Subsequently supplies were hit by drugmakers’ problems in ramping up production and export restrictions in manufacturing hub India, which has held up delivery of many of the 240 million doses of the AstraZeneca vaccine that COVAX allocated in late February.
These issues have reduced its capacity to deliver to poorer nations. It has so far shipped about 300 million doses to over 140 countries, far off of its initial target of 2 billion doses by the end of the year, which has now been cut to 1.4 billion.
Top of global rankings
The March 15 allocation of the Pfizer shots, among about 50 countries, showed up the weakness in the COVAX methodology.
The batch of 14.1 million doses was the program’s first significant allocation of the U.S. drugmaker’s vaccines, after a small initial batch of 1.2 million shots was divided among 18 countries in late January, WHO documents show.
At that time, many countries had not yet started their vaccination campaign, mostly because of lack of vaccines. Even European Union states were grappling with limited supplies.
Britain’s vaccination drive was proving successful though, and it had given at least one dose to 40% of its population. Along with the United Arab Emirates and Israel, it led the global rankings for administered doses proportional to population, figures and estimates from One World in Data show.
The country was nonetheless among the leading beneficiaries of the allocation, with 539,000 shots, which Gavi said were delivered at the end of June. Only seven nations were assigned more, including the more populous Brazil, Mexico, and the Philippines. The UAE was assigned about 200,000 shots.

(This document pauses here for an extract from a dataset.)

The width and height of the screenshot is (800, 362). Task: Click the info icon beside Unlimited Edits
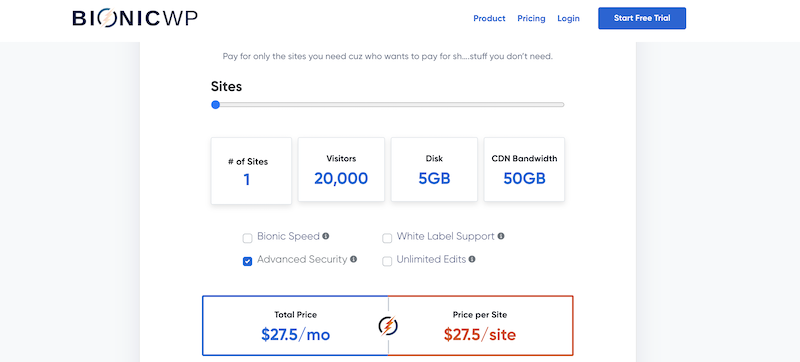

The British government confirmed it had received about half a million doses from COVAX which it used in the country, but declined to specify the date of delivery.
Other developed nations invested in COVAX but some refrained from taking their share of shots because they could rely on millions of doses from bilateral deals with drugmakers.
The UAE passed on its March allocation, Gavi said. The UAE did not reply to requests for comment.
No freezers, no vaccine
The allocation also highlighted another driver of unequal access, this one specific for vaccines like Pfizer’s based on new mRNA technology: a country’s capability to handle the shots, which needed to be transported and stored at temperatures of around minus 70 degrees Celsius.
Indeed only about 50 countries – from Britain and Brazil to Angola and Bolivia – could be included in the allocation of the Pfizer doses because only they were deemed by COVAX to have the level of “ultra-cold chain” equipment required.
That ruled out many countries in the developing world.
“A small number of countries were deemed ready to receive Pfizer doses,” a spokesman for Gavi said, when asked to explain why Britain and UAE were among the first designated recipients.
Gavi initially did not consider it a priority to invest in the ultra-cold chain equipment needed for mRNA shots, Gavi’s public board documents from December show, because it favored cheaper and easier-to-administer vaccines like AstraZeneca’s, which does not have such extreme temperature requirements.
Gavi and WHO officials have said that this was in line with requests from poorer nations.
Indeed the 240 million AstraZeneca doses were allocated to a far wider group of more than 140 countries in February – though the export curbs in India, where the vaccine is made, meant only about 80 million had been delivered as of late August.
“Preparing an ultra-cold supply chain is a risky undertaking,” said Heather Ignatius, managing director of Advocacy at Path, a nonprofit global health organization, noting that without certainty of deliveries it would make no sense to invest in expensive freezers.
However Gavi changed course on ultra-cold chain investment in June, when the United States pledged to donate hundreds of millions of Pfizer vaccines to COVAX.
Later that month, Gavi decided to spend up to $25 million on freezers needed to store the vaccine, a Gavi spokesperson told Reuters.
The money began to be spent in August, according to an official familiar with the matter. Gavi now aims to supply freezers to about 50 poorer nations via UNICEF, which is in charge of COVAX logistics, the Gavi spokesperson said.